Today, we are going to discuss budgets. This is going to show us how we are spending our money.
You can begin with how much money you make in a month. For some this may vary, but try your best to estimate as close as you can, or even compare the previous months to get more of an estimate.
Next, focus on your fixed costs, these are costs that don’t change (ex. rent, phone bill, subscriptions, etc.), then focus on your variable costs, which are things that vary from month to month like (gas, groceries, etc.).
Now, you can subtract your monthly bills from your monthly income. Whatever amount is left over is what you can use to pay down your debts, and into your saving account(s), and even your retirement fund.
If you are not happy with the number that is left over, you can use this time to really consider how important your non-essential bills are. Perhaps you have a monthly subscription to something you no longer use. It is time to cut ties with that expense.
Perhaps you still go out for your daily coffee before going to work. Try making one at home instead, and place it in a traveler mug, or just drink it at home until you can buy a traveler mug.
Eating out can be take a huge chunk of money out of your pay cheque, but it’s healthier for you and your wallet to eat at home. You know what exactly you are eating, and there isn’t any hidden salt, or other bad things for you. I know I was scared of going into the grocery store, but perhaps you have a family member or a friend that you can with or you can ask if they can pick up your share.
If you can grow a garden. Or perhaps you can grow one with your close family and friends and you can share what you grow. You can grow a lot of produce and vegetables.
Another suggestion is to engage in No Meat Mondays, because that would be one less meal that contains meat, which is the most expensive things at the grocery. I’m not suggesting you to give up meat entirely, but you might be surprise on the differences it can have your body, and your grocery bill.
And lose that, “But it only costs $5… I’m going to get it.” How many times have you said that in your lifetime? Every 20 times you say that, costs you $100.
Engage and challenge your friends in having one month of no shopping, where you only spend money the bare essentials (rent, hydro, food, transportation to and from work). No leisure shopping! Or you can start small and dedicate a week or two weeks without shopping.
Try going to the library, instead of buying new books.

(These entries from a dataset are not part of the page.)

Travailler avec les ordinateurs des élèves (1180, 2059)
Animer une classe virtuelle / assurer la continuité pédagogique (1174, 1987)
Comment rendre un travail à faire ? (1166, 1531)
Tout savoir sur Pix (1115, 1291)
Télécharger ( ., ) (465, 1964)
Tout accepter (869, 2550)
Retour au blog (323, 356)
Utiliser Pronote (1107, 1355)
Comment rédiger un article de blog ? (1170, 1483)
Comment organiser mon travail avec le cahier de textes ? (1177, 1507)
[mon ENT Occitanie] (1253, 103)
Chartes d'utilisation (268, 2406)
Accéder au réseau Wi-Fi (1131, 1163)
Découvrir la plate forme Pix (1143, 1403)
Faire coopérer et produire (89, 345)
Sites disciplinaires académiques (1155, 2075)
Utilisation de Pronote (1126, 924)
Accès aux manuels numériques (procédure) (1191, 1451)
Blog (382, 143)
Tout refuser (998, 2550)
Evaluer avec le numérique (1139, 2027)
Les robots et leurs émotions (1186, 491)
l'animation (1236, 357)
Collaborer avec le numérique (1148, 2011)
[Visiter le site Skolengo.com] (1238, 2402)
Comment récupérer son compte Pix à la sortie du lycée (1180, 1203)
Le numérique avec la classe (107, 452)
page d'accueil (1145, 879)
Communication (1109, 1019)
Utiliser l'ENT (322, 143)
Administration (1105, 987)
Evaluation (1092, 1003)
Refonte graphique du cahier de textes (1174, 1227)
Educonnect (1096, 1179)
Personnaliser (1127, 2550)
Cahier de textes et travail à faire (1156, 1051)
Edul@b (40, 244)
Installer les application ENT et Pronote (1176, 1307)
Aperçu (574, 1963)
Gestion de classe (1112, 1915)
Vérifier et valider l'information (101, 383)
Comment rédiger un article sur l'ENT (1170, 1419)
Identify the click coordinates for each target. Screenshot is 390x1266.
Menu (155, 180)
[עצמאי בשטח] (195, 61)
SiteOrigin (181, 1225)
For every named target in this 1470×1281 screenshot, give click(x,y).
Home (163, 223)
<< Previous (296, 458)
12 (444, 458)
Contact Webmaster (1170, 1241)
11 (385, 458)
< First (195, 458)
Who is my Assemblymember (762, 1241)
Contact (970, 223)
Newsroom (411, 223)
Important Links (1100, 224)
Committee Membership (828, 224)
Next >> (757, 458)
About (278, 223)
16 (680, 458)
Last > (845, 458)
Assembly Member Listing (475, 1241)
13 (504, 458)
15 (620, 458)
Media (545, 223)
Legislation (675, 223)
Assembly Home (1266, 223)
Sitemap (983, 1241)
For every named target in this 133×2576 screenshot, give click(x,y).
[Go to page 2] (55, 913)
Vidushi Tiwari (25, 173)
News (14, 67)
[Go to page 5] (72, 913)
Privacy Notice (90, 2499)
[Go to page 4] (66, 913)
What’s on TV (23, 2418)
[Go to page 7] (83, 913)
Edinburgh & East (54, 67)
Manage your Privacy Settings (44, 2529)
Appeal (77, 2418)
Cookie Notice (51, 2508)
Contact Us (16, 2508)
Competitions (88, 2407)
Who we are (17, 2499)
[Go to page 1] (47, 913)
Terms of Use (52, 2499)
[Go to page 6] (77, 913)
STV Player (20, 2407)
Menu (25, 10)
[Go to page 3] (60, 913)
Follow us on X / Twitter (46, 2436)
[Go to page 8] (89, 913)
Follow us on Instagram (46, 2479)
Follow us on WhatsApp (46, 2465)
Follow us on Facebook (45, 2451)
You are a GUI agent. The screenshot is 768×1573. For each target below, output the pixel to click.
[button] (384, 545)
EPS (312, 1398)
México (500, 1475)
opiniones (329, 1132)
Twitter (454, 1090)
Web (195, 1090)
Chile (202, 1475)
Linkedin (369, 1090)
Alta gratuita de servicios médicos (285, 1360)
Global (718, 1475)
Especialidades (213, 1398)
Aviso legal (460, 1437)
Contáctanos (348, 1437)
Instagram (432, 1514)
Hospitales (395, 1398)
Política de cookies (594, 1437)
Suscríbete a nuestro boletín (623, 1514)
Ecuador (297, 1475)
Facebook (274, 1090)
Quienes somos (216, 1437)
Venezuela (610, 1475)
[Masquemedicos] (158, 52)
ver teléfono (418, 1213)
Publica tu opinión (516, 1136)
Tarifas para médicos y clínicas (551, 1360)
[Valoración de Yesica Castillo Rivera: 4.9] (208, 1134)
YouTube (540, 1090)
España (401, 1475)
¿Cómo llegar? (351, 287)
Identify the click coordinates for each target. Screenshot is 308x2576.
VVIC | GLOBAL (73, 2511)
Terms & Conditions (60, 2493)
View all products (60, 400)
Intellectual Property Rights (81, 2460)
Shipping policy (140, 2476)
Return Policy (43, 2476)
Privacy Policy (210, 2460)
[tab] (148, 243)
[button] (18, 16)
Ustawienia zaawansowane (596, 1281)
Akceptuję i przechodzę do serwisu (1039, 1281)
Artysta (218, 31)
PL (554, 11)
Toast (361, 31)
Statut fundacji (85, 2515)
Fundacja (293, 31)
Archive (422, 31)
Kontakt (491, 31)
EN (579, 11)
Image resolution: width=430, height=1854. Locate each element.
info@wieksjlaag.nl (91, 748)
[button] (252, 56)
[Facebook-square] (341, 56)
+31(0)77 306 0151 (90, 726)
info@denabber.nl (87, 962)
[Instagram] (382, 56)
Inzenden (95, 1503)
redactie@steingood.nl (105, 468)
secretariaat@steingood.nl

Engage in book swaps with close people. If you read a book of some kind and think, “Wow, I really think my cousin would appreciate this book.” Drop it off on her porch, or send her a recommendation. Perhaps your family and friends can buy an E-Book or an audiobook, depending on what they prefer. Audiobooks are amazing when you have a long commute to work.
You can also swap your clothes with one another, as well.
Feel free to share your ways of cutting down expenses and save money.
Remember your goal should be spending half of your monthly income towards your bills, and try to put 30% of your monthly income towards your debt, and save the remaining 20%.
Ideally everyone should have an emergency fund of $1,000, which takes time to save, but once you do, it is just a comforting feeling. This takes some discipline, so don’t beat yourself up, if you don’t achieve this as fast as you hope.
Although, it might be challenging during these times, but please try to set a bit of money aside, and it doesn’t have to be much right away. But seeing the amount of your savings increasing, it is an amazing feeling. Saving something is much better than saving nothing at all.